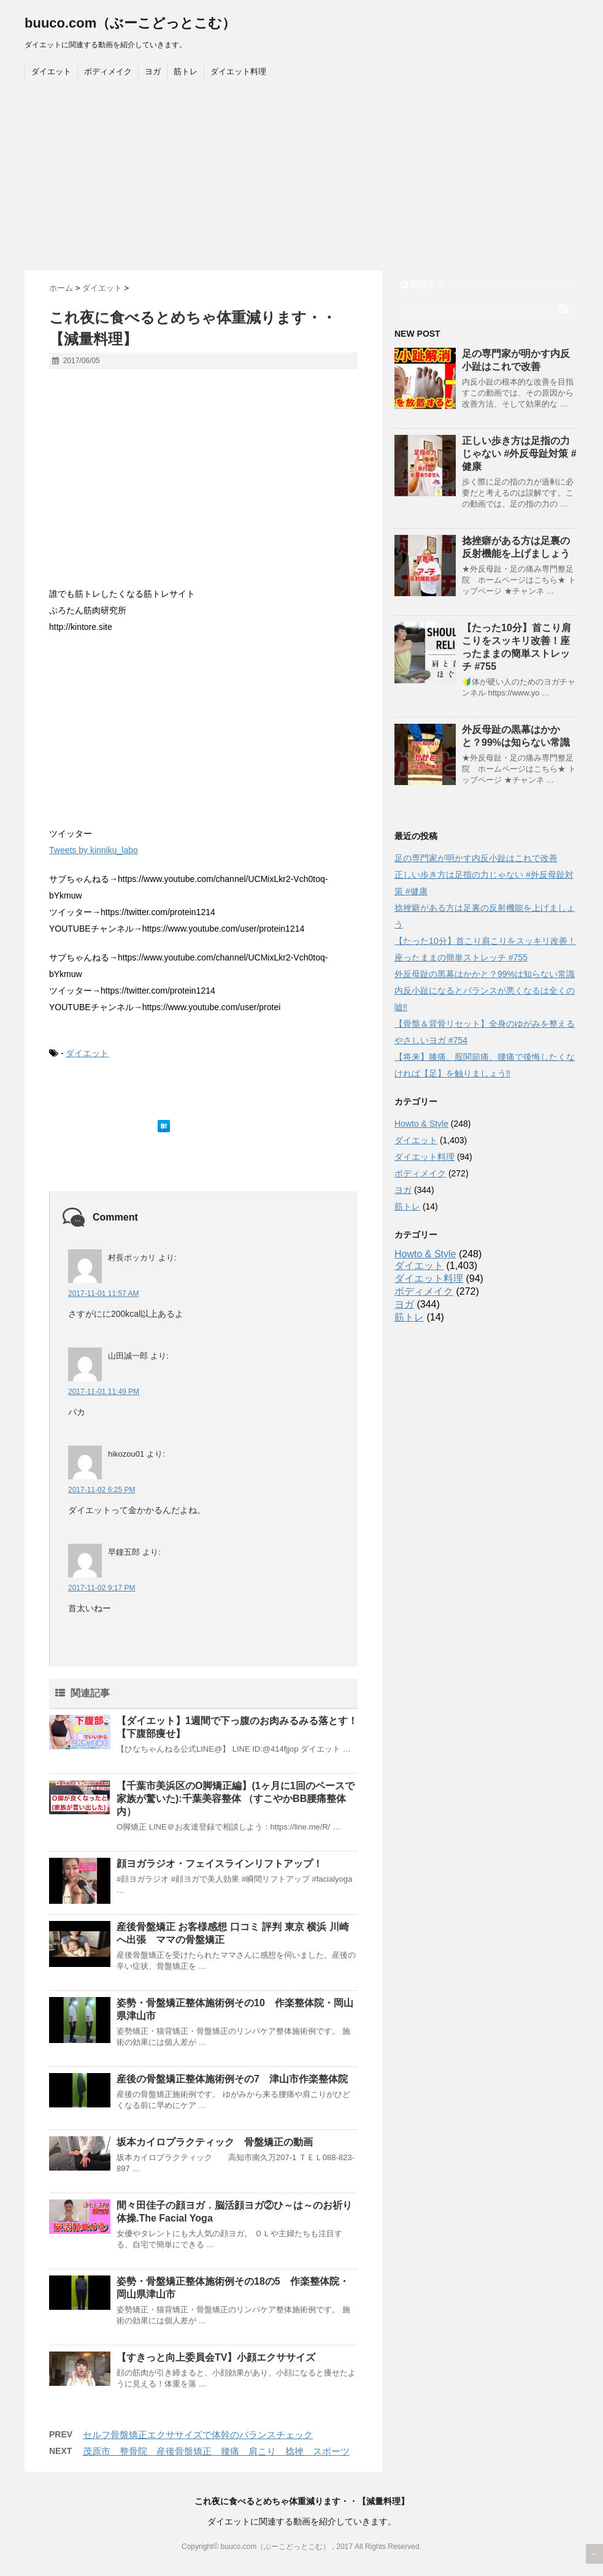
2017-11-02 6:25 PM (101, 1489)
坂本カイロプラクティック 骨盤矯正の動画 (215, 2142)
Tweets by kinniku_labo (93, 850)
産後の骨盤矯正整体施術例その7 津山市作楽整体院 (232, 2079)
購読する (423, 284)
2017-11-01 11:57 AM (103, 1293)
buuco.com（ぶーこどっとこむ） (130, 23)
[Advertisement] (301, 178)
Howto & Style (421, 1124)
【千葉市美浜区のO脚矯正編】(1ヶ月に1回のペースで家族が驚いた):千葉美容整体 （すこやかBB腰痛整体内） (236, 1799)
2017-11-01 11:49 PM (103, 1391)
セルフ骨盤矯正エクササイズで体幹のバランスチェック (198, 2434)
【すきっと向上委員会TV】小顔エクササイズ (216, 2357)
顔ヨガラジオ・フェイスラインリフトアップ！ (220, 1863)
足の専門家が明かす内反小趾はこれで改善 (476, 858)
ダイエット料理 (238, 71)
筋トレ (186, 71)
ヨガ (153, 71)
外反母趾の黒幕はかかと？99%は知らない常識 (484, 974)
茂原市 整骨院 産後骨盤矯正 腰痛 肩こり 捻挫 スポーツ (216, 2451)
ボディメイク (108, 71)
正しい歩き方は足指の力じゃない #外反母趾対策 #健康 (519, 453)
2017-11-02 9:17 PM (101, 1588)
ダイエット (51, 71)
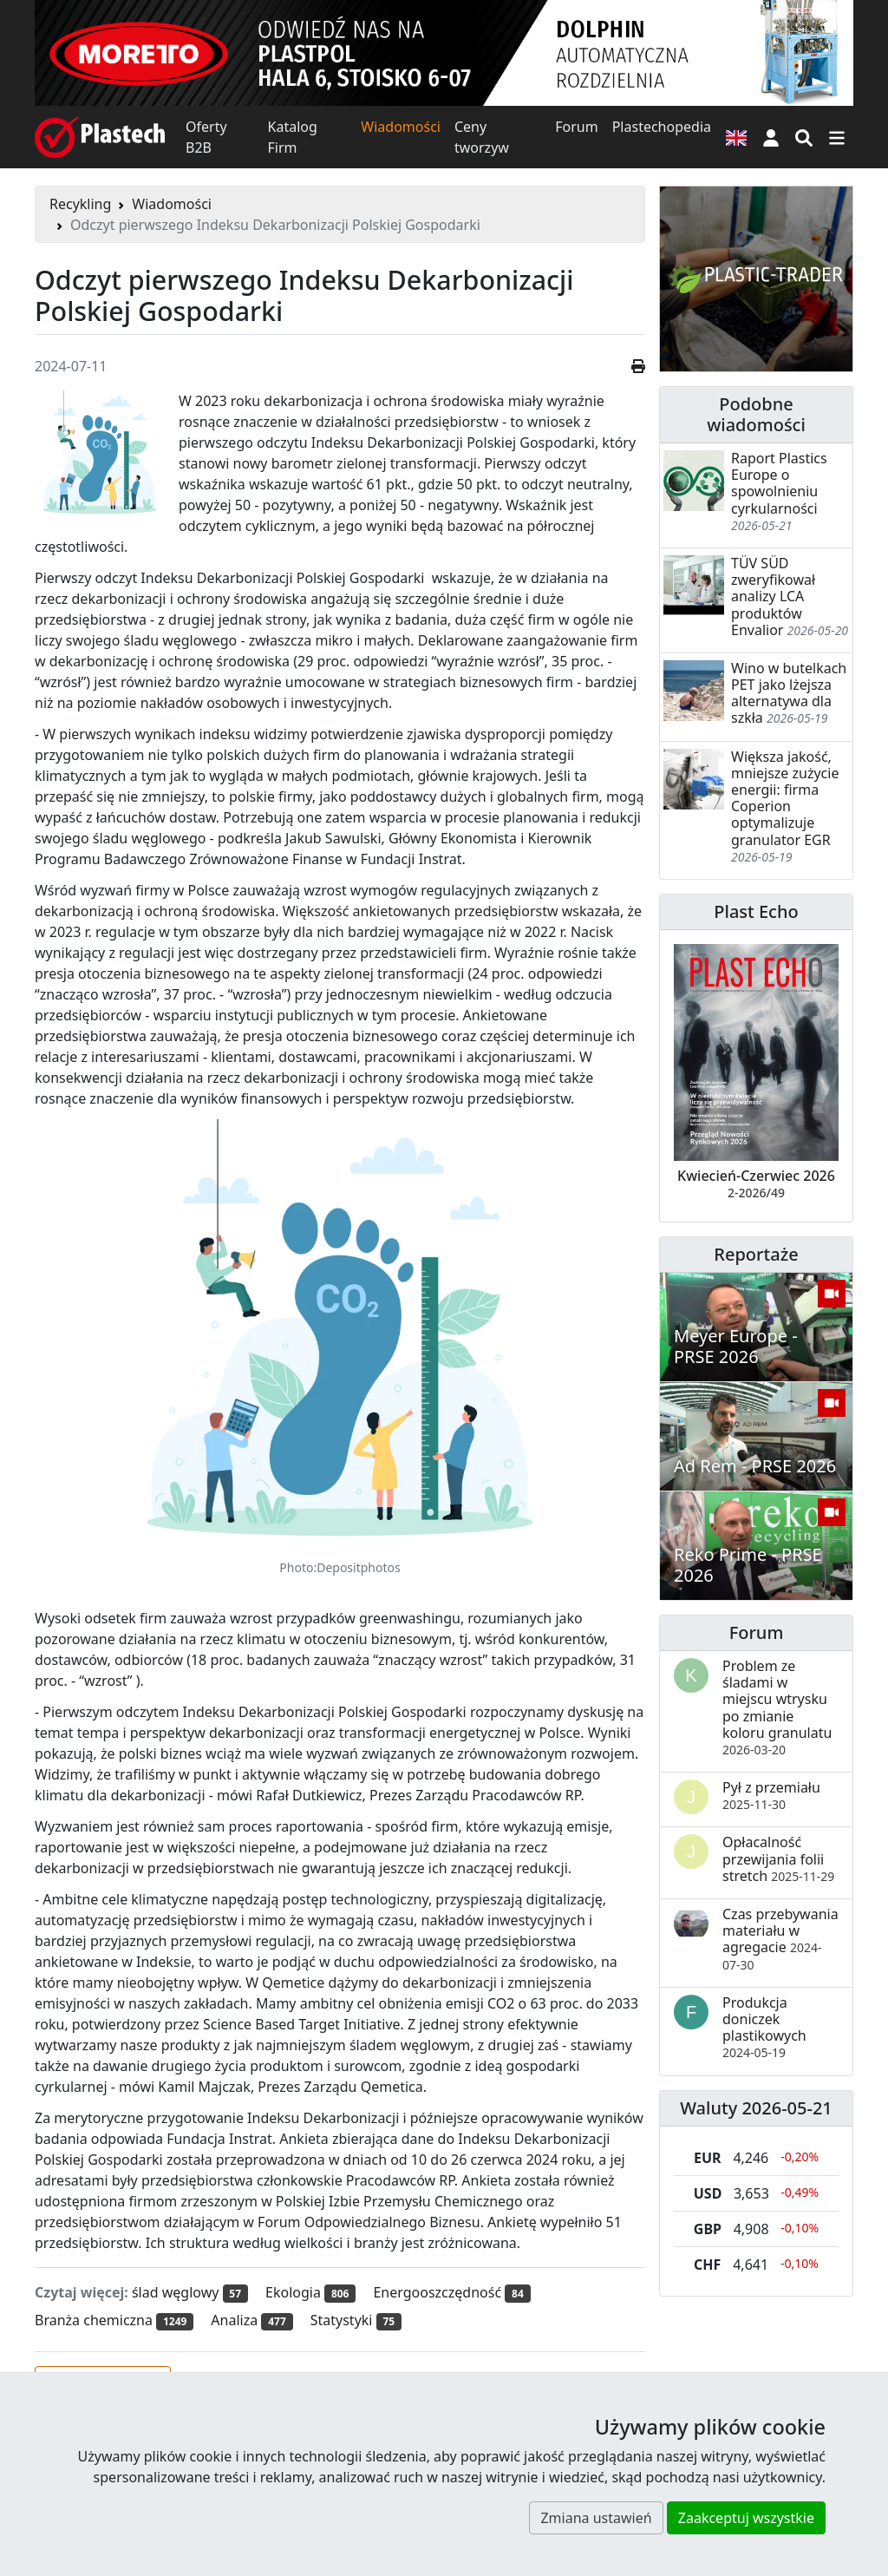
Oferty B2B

__________________________________________________

▶ [Your goal] Copy out all of the data above word for word, leaving out the pictures.

▶ [Task output]
2017-11-02 6:25 PM (101, 1489)
坂本カイロプラクティック 骨盤矯正の動画 (215, 2142)
Tweets by kinniku_labo (93, 850)
産後の骨盤矯正整体施術例その7 津山市作楽整体院 (232, 2079)
購読する (423, 284)
2017-11-01 11:57 AM (103, 1293)
buuco.com（ぶーこどっとこむ） (130, 23)
[Advertisement] (301, 178)
Howto & Style (421, 1124)
【千葉市美浜区のO脚矯正編】(1ヶ月に1回のペースで家族が驚いた):千葉美容整体 （すこやかBB腰痛整体内） (236, 1799)
2017-11-01 11:49 PM (103, 1391)
セルフ骨盤矯正エクササイズで体幹のバランスチェック (198, 2434)
【すきっと向上委員会TV】小顔エクササイズ (216, 2357)
顔ヨガラジオ・フェイスラインリフトアップ！ (220, 1863)
足の専門家が明かす内反小趾はこれで改善 (476, 858)
ダイエット料理 (238, 71)
筋トレ (186, 71)
ヨガ (153, 71)
外反母趾の黒幕はかかと？99%は知らない常識 (484, 974)
茂原市 整骨院 産後骨盤矯正 腰痛 肩こり 捻挫 スポーツ (216, 2451)
ボディメイク (108, 71)
正しい歩き方は足指の力じゃない #外反母趾対策 #健康 (519, 453)
2017-11-02 9:17 PM (101, 1588)
ダイエット (51, 71)
Oferty B2B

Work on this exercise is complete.